▶ _EXERCISE DESCRIPTION_: Starting at the first line of the data and ending at the line with "536x734 pixels.", copy each line exactly. Include both of those lines, but no pictures.

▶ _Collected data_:
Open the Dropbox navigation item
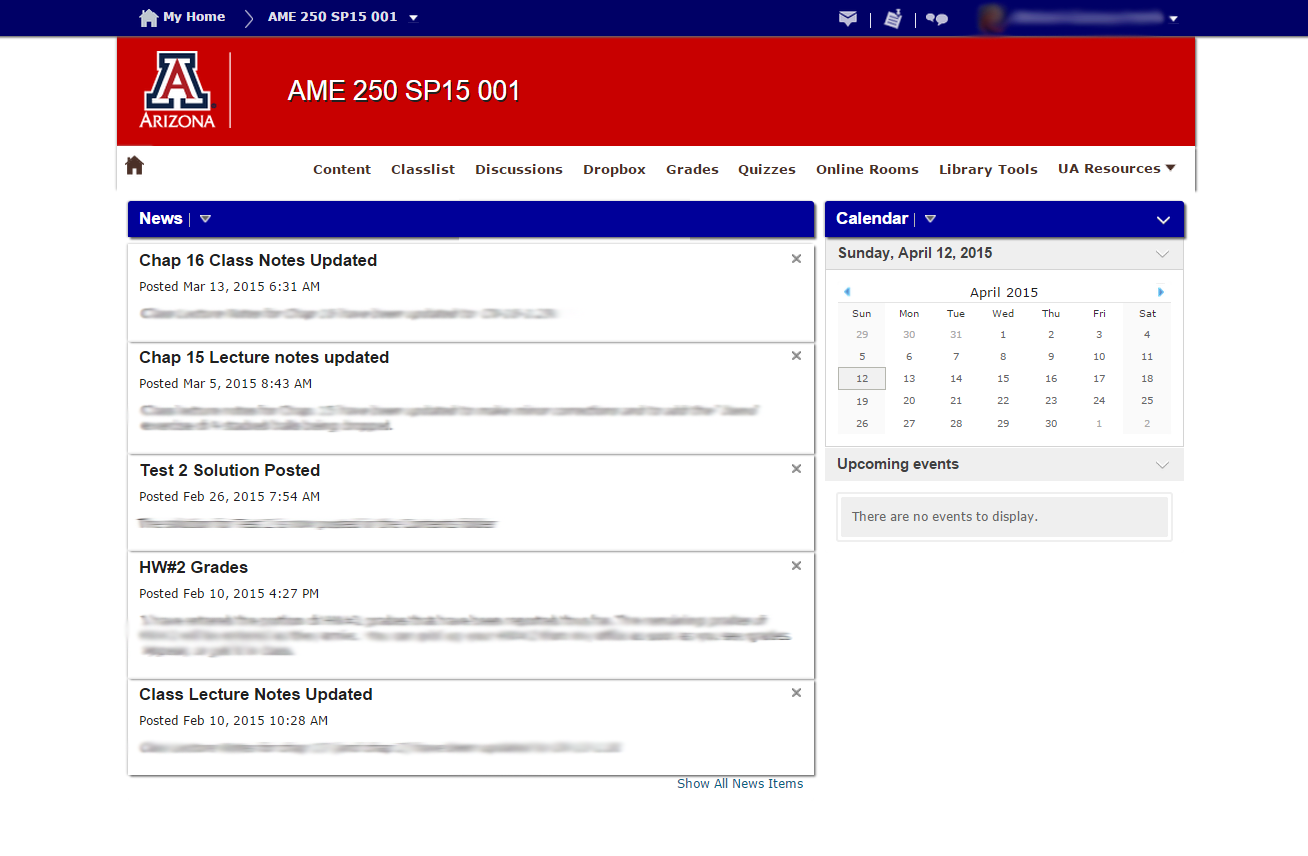The width and height of the screenshot is (1308, 856). coord(614,170)
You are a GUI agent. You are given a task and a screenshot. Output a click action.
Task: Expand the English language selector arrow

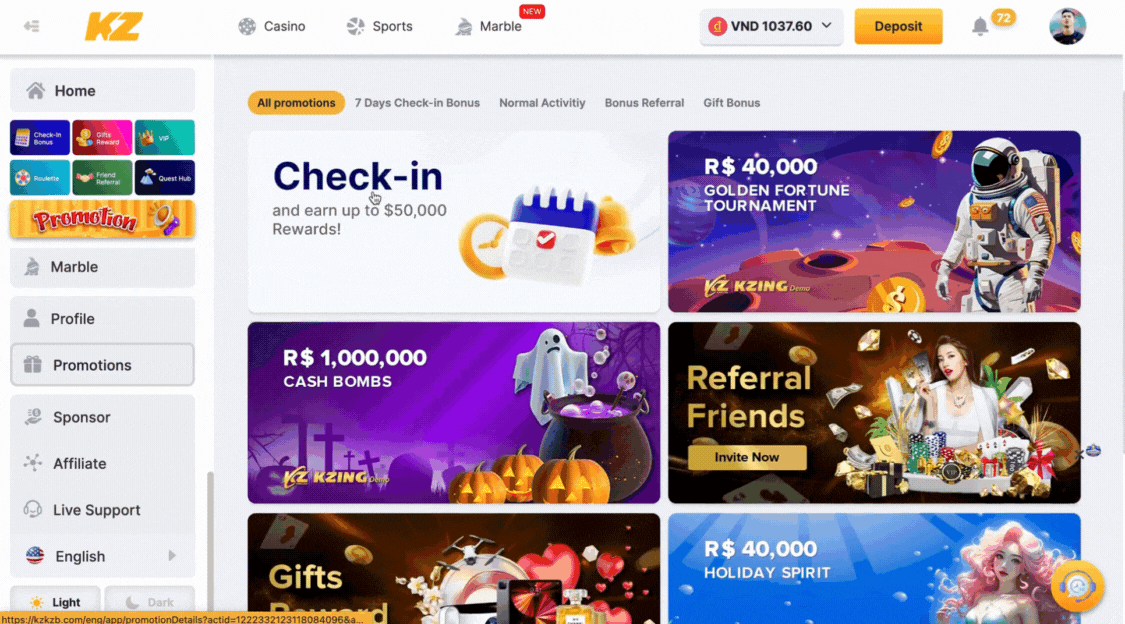pyautogui.click(x=172, y=556)
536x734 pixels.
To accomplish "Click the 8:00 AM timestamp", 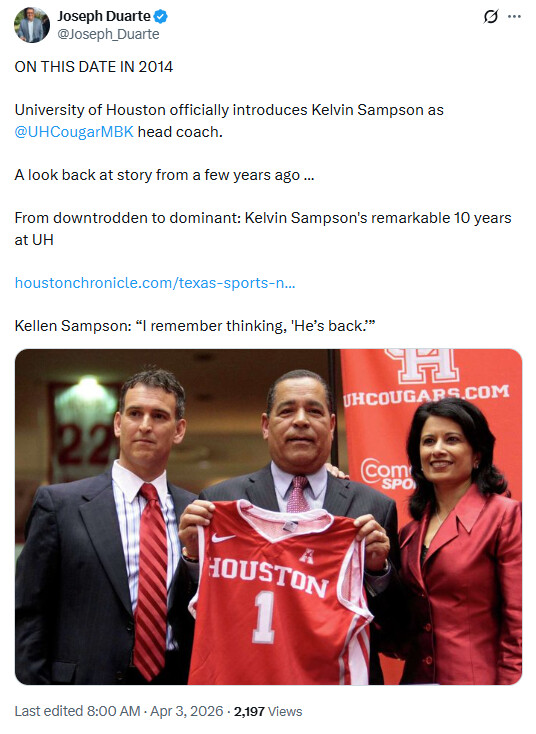I will coord(113,711).
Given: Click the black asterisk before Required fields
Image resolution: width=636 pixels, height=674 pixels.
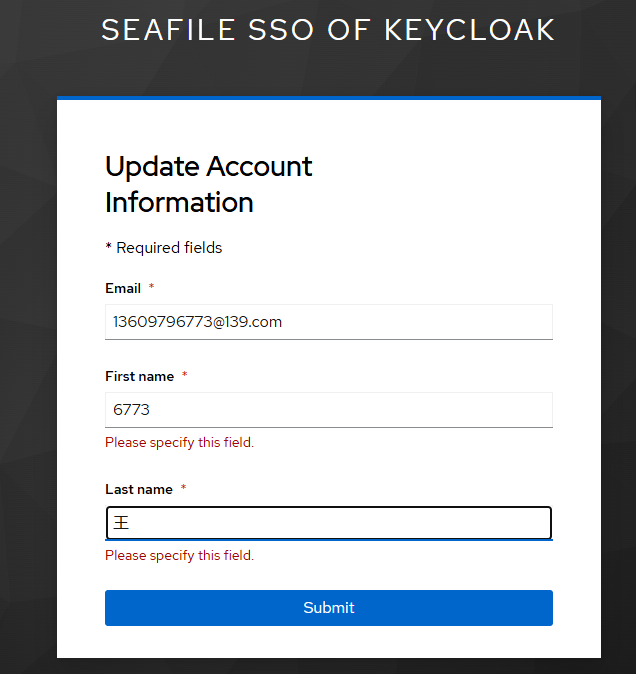Looking at the screenshot, I should [x=108, y=246].
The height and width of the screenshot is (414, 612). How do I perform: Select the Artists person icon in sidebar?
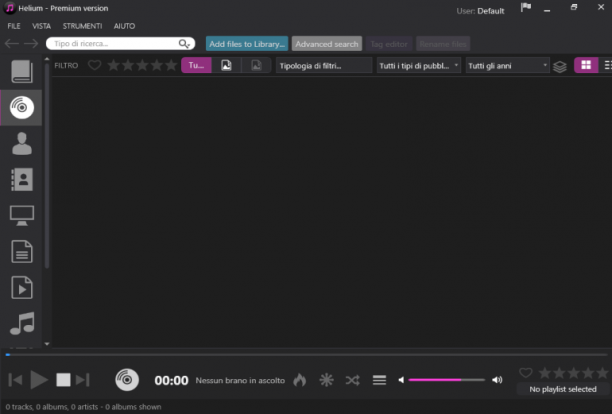pyautogui.click(x=22, y=144)
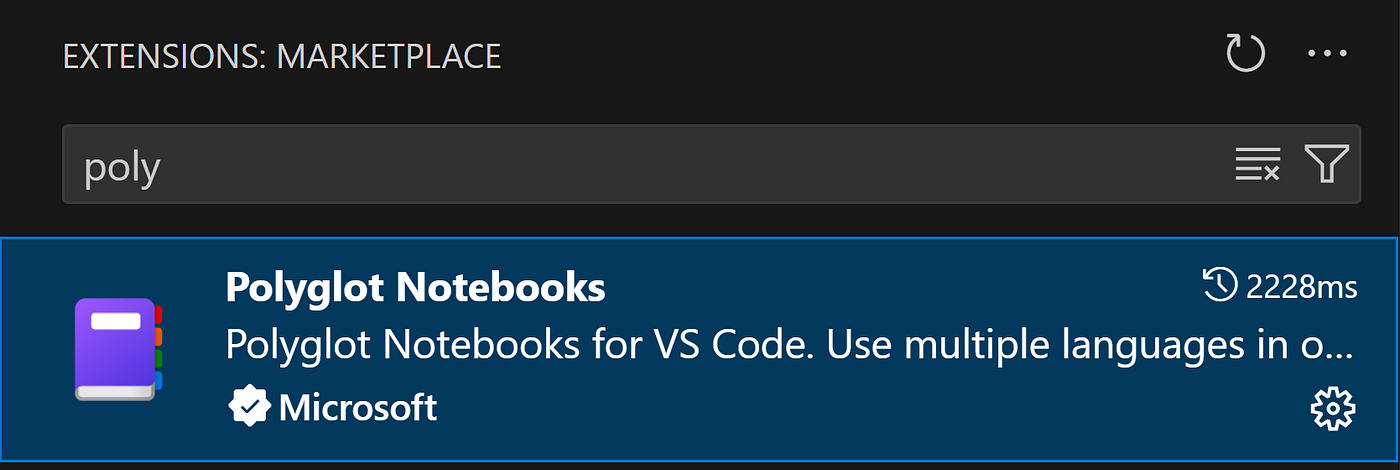Click the EXTENSIONS: MARKETPLACE panel header
1400x470 pixels.
point(282,56)
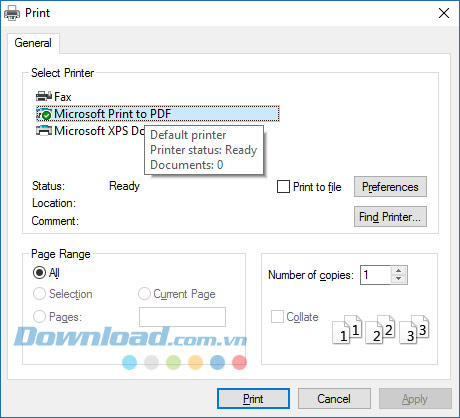Click the Microsoft Print to PDF printer icon
The image size is (460, 418).
click(x=44, y=114)
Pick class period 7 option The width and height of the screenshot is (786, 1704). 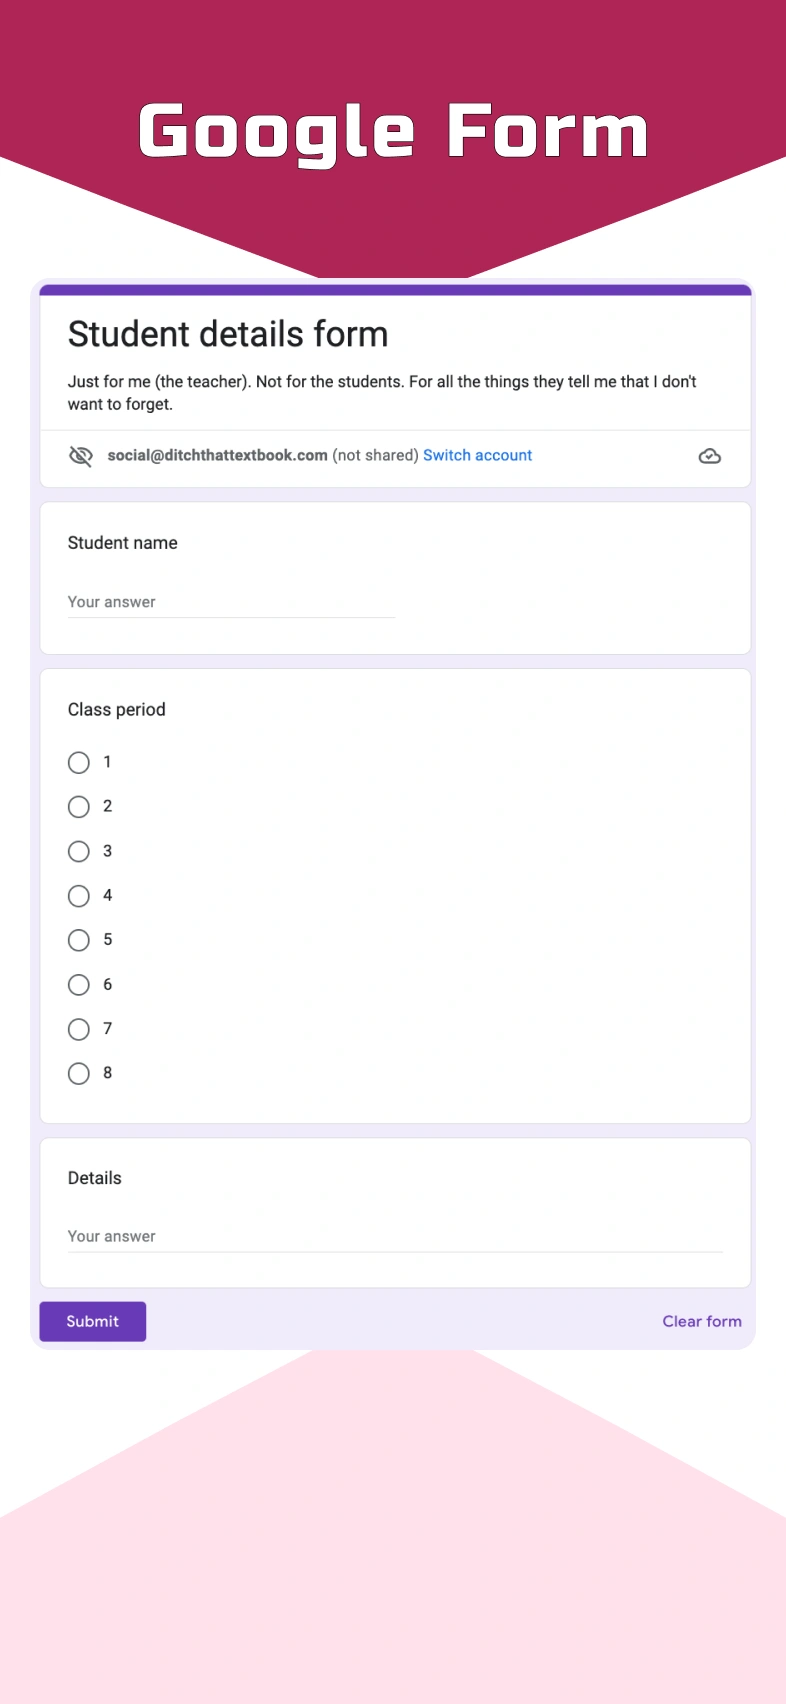click(79, 1029)
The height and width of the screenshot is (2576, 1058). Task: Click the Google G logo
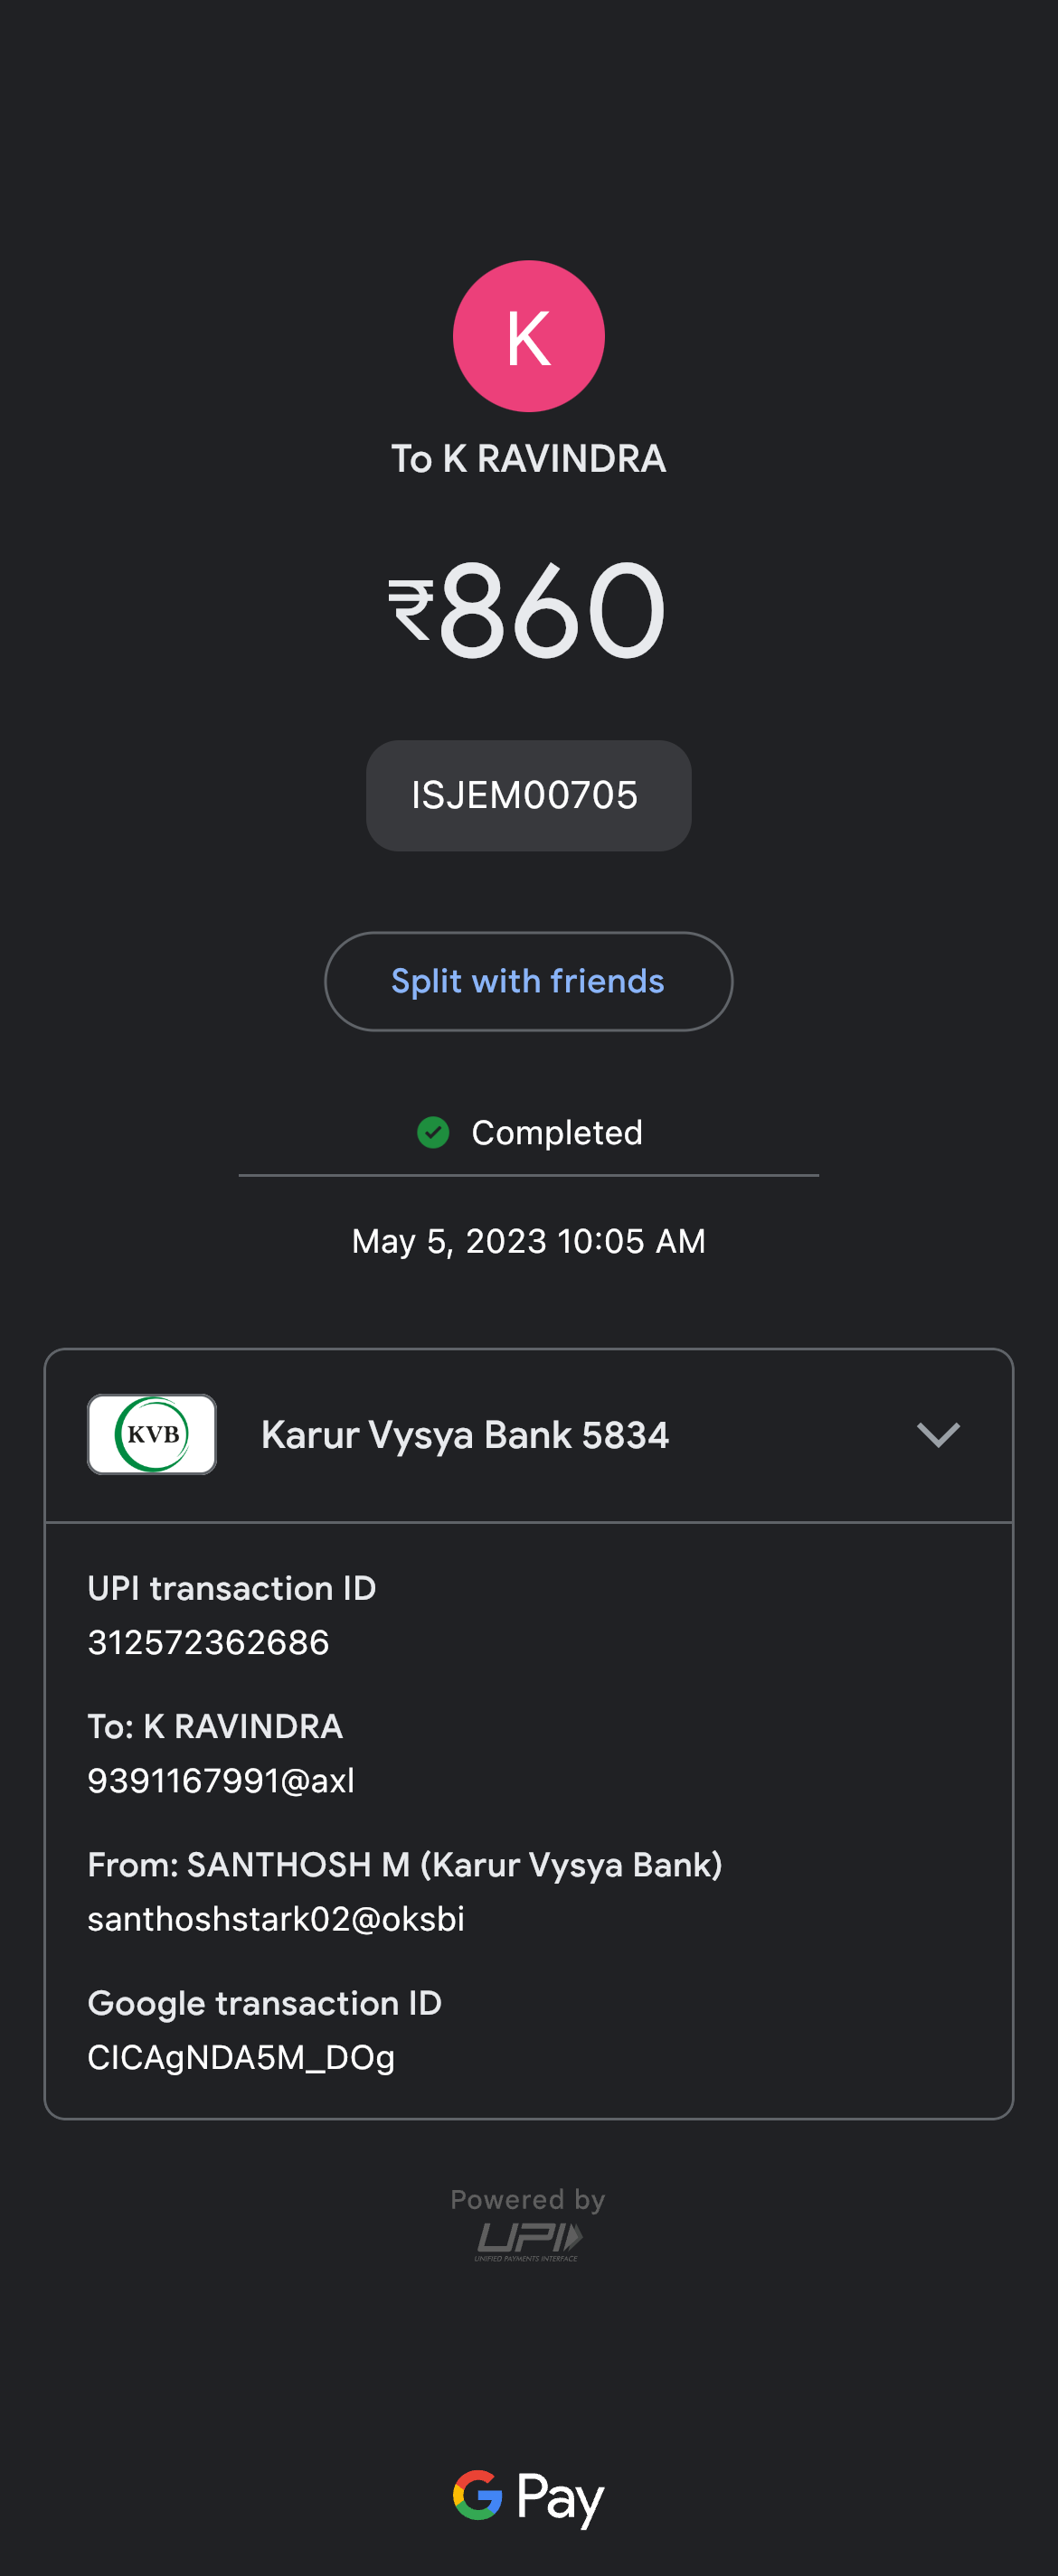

▶ _RESPONSE AREA_:
Open the Dropbox navigation item
The width and height of the screenshot is (1308, 856). coord(614,170)
You are a GUI agent. You are given a task and a screenshot. Output a click action.
Task: Expand the English language selector arrow

pyautogui.click(x=172, y=556)
536x734 pixels.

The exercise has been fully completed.